4. A method according to claim 3, wherein when the received message is a published data message associated with a first topic, and the function comprises generating a new message comprising data, a topic associated with the new message differs from the first topic.

5. A method according to claim 2, wherein the method further comprises:

if the received message is not within the category of messages,

determining whether the received message is a published data message, and

if the received message is a published data message, then performing subscription processing of the received message in accordance with the publish/subscribe messaging protocol, irrespective of the state of the state machine.

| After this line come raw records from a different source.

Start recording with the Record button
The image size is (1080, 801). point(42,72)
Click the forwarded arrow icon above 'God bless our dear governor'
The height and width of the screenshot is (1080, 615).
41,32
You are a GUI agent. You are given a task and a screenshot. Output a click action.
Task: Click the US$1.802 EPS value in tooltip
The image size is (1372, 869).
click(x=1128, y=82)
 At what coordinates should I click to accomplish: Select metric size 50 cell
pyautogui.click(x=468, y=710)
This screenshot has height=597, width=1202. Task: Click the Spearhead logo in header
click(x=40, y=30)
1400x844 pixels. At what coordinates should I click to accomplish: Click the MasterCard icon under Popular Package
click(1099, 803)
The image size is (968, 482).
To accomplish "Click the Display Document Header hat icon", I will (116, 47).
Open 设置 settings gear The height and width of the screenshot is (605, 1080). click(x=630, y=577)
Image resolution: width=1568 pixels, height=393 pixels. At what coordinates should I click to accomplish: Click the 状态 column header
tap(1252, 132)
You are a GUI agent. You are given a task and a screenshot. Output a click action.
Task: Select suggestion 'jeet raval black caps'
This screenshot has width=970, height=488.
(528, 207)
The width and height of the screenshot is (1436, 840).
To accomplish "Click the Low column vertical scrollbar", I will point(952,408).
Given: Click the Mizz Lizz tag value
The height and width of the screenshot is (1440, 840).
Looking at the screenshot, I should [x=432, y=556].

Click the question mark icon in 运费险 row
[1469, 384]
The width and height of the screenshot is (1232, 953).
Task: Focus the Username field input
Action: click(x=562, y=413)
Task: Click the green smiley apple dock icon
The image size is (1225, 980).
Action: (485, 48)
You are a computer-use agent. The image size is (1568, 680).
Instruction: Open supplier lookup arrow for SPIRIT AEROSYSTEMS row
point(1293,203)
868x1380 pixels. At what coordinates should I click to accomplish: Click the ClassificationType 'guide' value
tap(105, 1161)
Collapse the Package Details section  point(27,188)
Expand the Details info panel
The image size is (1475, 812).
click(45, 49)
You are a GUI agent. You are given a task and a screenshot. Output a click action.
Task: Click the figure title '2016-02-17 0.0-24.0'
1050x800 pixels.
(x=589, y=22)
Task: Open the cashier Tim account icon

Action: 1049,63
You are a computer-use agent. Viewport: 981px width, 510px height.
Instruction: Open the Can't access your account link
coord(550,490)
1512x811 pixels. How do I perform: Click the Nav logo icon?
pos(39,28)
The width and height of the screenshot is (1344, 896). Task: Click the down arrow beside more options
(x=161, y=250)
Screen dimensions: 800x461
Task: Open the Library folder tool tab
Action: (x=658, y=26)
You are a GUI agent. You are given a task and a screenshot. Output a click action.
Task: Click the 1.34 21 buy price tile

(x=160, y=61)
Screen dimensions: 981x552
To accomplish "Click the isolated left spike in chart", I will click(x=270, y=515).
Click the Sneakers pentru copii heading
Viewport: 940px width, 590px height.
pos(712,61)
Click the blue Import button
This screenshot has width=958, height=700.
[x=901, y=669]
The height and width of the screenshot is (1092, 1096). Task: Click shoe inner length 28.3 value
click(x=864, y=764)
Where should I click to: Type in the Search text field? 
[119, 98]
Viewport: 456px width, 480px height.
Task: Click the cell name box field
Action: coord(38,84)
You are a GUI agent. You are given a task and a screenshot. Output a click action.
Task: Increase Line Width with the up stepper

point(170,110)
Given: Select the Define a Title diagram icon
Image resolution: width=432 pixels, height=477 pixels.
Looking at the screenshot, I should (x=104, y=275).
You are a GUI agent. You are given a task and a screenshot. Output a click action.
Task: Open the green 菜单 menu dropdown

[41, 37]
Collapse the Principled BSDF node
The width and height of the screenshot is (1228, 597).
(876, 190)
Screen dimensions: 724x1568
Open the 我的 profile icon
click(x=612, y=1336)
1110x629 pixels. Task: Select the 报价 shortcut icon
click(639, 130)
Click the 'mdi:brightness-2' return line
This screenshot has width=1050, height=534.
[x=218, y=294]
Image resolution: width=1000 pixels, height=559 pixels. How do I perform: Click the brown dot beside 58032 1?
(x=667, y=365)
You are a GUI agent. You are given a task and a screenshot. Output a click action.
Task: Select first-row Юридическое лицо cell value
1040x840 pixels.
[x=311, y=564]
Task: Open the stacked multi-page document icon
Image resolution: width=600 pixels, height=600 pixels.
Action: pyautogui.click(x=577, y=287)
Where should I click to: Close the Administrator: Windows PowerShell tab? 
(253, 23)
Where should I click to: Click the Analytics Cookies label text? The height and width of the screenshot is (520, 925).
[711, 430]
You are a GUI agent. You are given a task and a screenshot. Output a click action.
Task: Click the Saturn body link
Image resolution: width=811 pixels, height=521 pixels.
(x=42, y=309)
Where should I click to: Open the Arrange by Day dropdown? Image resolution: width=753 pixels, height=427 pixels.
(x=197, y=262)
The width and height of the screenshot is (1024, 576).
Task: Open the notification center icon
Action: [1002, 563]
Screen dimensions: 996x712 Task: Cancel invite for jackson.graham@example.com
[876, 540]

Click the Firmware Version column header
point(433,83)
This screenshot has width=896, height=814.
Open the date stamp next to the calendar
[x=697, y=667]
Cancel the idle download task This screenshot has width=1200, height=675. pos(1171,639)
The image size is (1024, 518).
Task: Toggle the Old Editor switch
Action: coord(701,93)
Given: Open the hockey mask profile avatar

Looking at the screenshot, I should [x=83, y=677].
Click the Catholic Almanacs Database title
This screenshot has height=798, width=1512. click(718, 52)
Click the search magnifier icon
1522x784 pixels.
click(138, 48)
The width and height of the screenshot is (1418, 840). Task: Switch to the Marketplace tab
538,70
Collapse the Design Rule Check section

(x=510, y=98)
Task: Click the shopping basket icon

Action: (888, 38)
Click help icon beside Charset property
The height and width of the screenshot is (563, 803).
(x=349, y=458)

6. A method according to claim 2, wherein the subscription processing of a data message in accordance with the publish/subscribe messaging protocol, the data message being the new data message or the received message, comprises:

determining that a subscriber client has requested a subscription, the scope of which includes the data message,

generating a data message for publication in accordance with the publish/subscribe message protocol based on the data message, and

transmitting the generated data message for publication to the subscriber client.

7. A method according to claim 2, wherein the updated state for the state machine is determined based on one or more of:

the determination that the message is within the category of messages;

whether the message contains published data or is a control message;

an identity of the client that transmitted the message;

when the message is a control message, a type of the control message,

when the message contains published data, a topic associated with the data; and

when the message contains published data, the contents of the data.

8. A method according to claim 2, wherein the category of messages associated with the state machine comprises data messages published by the client in accordance with the publish/subscribe messaging protocol.

9. A method according to claim 2, wherein the category of messages associated with the state machine excludes data messages, published by the client in accordance with the publish/subscribe messaging protocol, which are not associated with one or more topics.

10. A method according to claim 2, wherein the category of messages associated with the state machine comprises control messages transmitted by the client in accordance with the publish/subscribe messaging protocol.

11. A method according to claim 2, wherein the category of messages associated with the state machine comprises messages transmitted by an additional client in accordance with the publish/subscribe messaging protocol.

12. A method according to claim 1, the method further comprising:

initiating the state machine in accordance with a pre-configured state machine definition, wherein the pre-configured state machine definition specifies one or more of

the category of messages associated with the state machine;

an identity of the client;

a list of criteria for state transitions of the state machine, each criteria associated with a state transition from a first state of the state machine to a second state of the state machine; and

one or more function definitions, each associated with a respective one or more state transitions.

13. A method according to claim 12, the method further comprising:

receiving a description of the pre-configured state machine definition.

14. A method according to claim 12, wherein the initiating the state machine is in response to one of:

receiving a message within the category of messages associated with a state machine; and

establishing a connection with the client.

15. A method according to claim 1, the method further comprising:

determining that a connection with the client has been disconnected, and

maintaining the current state of the state machine while the client is in a disconnected state.

16. A method according to claim 1, wherein the publish/subscribe messaging protocol is one selected from a group of protocols comprising MQTT version 5.0, MQTT version 3.1.1, MQTT-SN version 1.2, MQTT-SN version 2.0, or is a updated version of any one of the group of protocols.

17. A data broker apparatus, comprising:

a network interface,

a processor, and

a memory, the memory having stored upon it instructions which, when executed, cause the data broker apparatus to carry out the method of claim 1.